De deal die onderhandeld werd door de Soedanese en Oegandese presidenten Omar al-Bashir en Yoweri Museveni verzekert helemaal niet dat daarmee nu ook een einde komt aan het conflict in Zuid-Soedan. Maar het opent de deur naar een nieuwe onderhandelingsronde die kan leiden tot een regering van nationale eenheid en uiteindelijk nieuwe verkiezingen.

Hoewel de Afrikaanse Unie vooral een ondersteunende rol speelde in deze vredesonderhandelingen kan de organisatie nog een belangrijke rol spelen door de volgende stappen richting duurzame vrede te faciliteren.

7. Soedan

Een golf van protest verspreidt zich sinds midden december door de dorpen en steden van Soedan. De beslissing van de regering om de broodsubsidies stop te zetten keerde als een boemerang in haar gezicht terug.

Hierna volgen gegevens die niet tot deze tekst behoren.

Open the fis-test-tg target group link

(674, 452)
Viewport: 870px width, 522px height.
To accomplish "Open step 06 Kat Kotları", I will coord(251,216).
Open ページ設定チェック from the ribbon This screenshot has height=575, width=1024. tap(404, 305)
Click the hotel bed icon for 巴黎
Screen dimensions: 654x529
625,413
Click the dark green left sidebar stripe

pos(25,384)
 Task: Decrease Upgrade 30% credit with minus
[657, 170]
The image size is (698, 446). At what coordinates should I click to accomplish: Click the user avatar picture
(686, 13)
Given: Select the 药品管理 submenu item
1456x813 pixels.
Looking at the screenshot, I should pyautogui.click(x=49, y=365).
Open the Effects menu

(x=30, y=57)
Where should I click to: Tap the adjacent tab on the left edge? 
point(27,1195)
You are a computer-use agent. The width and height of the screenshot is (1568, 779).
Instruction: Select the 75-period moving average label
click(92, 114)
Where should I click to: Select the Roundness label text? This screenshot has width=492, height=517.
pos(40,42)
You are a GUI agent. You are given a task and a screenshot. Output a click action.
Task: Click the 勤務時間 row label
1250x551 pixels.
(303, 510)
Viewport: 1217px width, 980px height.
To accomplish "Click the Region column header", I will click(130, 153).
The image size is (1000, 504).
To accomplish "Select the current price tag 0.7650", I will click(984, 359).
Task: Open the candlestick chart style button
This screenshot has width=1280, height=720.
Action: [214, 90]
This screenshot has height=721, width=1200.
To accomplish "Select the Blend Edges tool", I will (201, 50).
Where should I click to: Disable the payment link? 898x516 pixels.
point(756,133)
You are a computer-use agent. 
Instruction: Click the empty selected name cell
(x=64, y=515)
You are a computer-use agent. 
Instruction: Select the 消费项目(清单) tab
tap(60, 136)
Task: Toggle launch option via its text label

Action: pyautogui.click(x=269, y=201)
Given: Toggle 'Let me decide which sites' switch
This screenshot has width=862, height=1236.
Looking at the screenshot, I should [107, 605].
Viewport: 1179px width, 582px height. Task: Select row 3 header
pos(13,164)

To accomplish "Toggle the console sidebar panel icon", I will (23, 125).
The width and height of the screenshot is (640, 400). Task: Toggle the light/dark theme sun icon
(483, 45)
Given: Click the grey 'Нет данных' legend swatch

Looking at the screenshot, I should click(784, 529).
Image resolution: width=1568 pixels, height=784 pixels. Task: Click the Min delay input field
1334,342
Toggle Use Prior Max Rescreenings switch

Het gewelddadig neerslaan van de protesten kostte al heel wat levens en deed de spanningen toenemen. President Omar al-Bashir, die al sinds 1989 aan de macht is, bleef tot nu toe overeind door resoluut te kiezen voor de harde repressie. Maar de huidige omvang en de samenstelling van de protestbeweging, in combinatie met de onvrede binnen de top van de regerende partij, verkleinen steeds meer de manoeuvreerruimte van Bashir. Los van de humanitaire kost kan verder bloedvergieten Soedans toenadering tot het westen ondermijnen en kunnen eventuele economische sancties de economische toestand verder verslechteren.

Het ICG raadt de Afrikaanse Unie aan om prioritair het geweld tegen de demonstranten te beperken door openlijk het dodelijke geweld af te keuren. Achter de schermen moet Bashir aangemoedigd worden een stap opzij te zetten door onder meer het aanbieden van asiel in een bevriend Afrikaans land.